Thursday, May 28, 2009

Bart's Union Negotiation Website

I usually pay relatively close attention to the ins and outs of local politics, but I complete missed the website that Bart has set up to inform riders and taxpayers about the excesses of its current union contracts.

Bart announced today that it will hike fares in the face of the recession, essentially increasing the fare to ride to SFO so high that I doubt many people will continue to use the service. The high cost of riding Bart is directly related to its union pay and benefits. And, it might surprise many readers of this blog to find out that the Bart station agents and train "drivers" frequently make more than $100k a year when counting pay, benefits and overtime.

I realize that union-bashing is out of vogue with the rise of the Obama administration, but Bart is a prime example of how unions hurt pretty much everyone in the society except their own membership.

Unions even nonunionized poor people, because they make it more difficult for companies and governments to hire new employees.

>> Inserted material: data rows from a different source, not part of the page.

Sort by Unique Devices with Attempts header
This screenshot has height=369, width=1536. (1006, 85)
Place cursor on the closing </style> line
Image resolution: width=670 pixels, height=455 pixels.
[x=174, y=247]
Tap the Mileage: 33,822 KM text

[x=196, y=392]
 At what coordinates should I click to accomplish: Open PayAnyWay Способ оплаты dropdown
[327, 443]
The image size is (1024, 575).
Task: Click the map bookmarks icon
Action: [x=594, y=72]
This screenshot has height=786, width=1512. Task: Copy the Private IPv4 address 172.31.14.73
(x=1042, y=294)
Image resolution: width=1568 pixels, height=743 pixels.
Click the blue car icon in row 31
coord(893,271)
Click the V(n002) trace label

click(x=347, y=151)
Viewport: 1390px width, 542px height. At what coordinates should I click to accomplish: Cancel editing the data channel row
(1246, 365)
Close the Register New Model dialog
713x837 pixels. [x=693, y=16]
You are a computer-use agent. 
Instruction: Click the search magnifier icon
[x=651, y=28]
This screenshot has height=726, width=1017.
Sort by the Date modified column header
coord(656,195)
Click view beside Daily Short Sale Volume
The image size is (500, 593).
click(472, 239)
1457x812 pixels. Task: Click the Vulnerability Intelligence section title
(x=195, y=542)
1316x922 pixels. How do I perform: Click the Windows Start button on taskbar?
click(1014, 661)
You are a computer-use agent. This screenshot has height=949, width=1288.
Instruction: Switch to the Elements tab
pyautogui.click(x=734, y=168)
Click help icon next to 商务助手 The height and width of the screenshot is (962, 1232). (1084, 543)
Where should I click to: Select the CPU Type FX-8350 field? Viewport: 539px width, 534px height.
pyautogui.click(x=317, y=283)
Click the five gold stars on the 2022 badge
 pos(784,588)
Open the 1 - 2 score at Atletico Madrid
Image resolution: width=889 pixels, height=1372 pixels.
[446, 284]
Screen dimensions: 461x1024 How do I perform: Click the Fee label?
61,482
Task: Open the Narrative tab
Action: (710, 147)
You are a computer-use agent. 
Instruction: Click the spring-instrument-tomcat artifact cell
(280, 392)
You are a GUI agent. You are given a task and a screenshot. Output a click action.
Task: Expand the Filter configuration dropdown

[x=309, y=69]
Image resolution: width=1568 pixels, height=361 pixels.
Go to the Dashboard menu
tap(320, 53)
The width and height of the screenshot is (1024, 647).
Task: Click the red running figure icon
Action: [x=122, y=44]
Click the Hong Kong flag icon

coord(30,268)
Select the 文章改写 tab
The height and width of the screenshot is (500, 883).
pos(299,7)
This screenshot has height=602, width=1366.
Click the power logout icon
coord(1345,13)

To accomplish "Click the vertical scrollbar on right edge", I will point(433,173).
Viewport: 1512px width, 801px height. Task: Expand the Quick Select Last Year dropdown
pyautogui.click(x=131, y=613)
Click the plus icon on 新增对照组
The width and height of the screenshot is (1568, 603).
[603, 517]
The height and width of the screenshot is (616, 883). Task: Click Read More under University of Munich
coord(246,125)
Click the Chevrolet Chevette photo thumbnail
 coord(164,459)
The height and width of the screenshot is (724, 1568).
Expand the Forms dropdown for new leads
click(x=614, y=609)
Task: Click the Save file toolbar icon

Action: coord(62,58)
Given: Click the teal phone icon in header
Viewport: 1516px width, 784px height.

Sure, that's great for those who are already in the door, but for the rest of us it's terrible.

I applaud Bart management's effort to push back against the unions, and I encourage readers to look at that website and provide encouragement to management wherever possible.

I for one would like to see Bart demand real reductions in pay and benefits in the next contract, and I would be more than willing to suffer service interruptions during a strike to get there.

And, needless to say I would be overjoyed to ride a train driven by "scabs." If Bart got rid of its unions, I'd throw a party with all the money I'd save on my tickets.

Sunday, May 24, 2009

Tax Policy And The Poor

In the wake of the defeat of last week's propositions, the LA Times ran a column on the front page of its website essentially arguing that California's problem is that it doesn't tax the rich enough.

There are so many problems with this column that it's hard to know where to begin, but allow me to start with a bit of levity. In reading pieces like this, and those written about impending public-employee layoffs, it occurs to me that California may eventually wind up with just a single rich taxpayer paying for a single very well paid public employee.

This seems possible because the Leftists appear intent on shrinking both the number of people paying taxes in the state as well as constantly increasing public-employee pay and benefits, even if that means we can't afford as many of them.

The Times column makes a few points in this vein, each of which deserves a response.

The Times author points out that those in the top 1 percent of California earners paid 7.4 percent of their income in state taxes, while those earning under $20k per year paid 10.2 percent. The budget deal widens that gap to 7.8 and 11.1 percent.

I'm not going to argue with the author's facts, but I do not think that such a disparity is concerning or should be a cause for alarm. In fact, I view it as a pretty reasonable situation. And, if you net out the amount people pay into the system against the amount they get out of it, the situation would obviously look far more skewed in favor of the poor. I don't know the exact numbers, but it's a decent bet that people who make under $20k per year pay negative net taxes.

So why tax the poor at all? About 20 percent of Californians make under $20k per year. If, on average, they earn $15k and pay 10.2 percent in taxes, that's about $12B in annual taxes, which is enough to make a difference in state budgeting. Furthermore, taxing them provides some linkage between taxation and spending, meaning that they have some disincentive to vote for higher spending, as that spending will actually cost them something. Finally, the poor pay zero or negative federal taxes, so 10.2 percent is all they pay.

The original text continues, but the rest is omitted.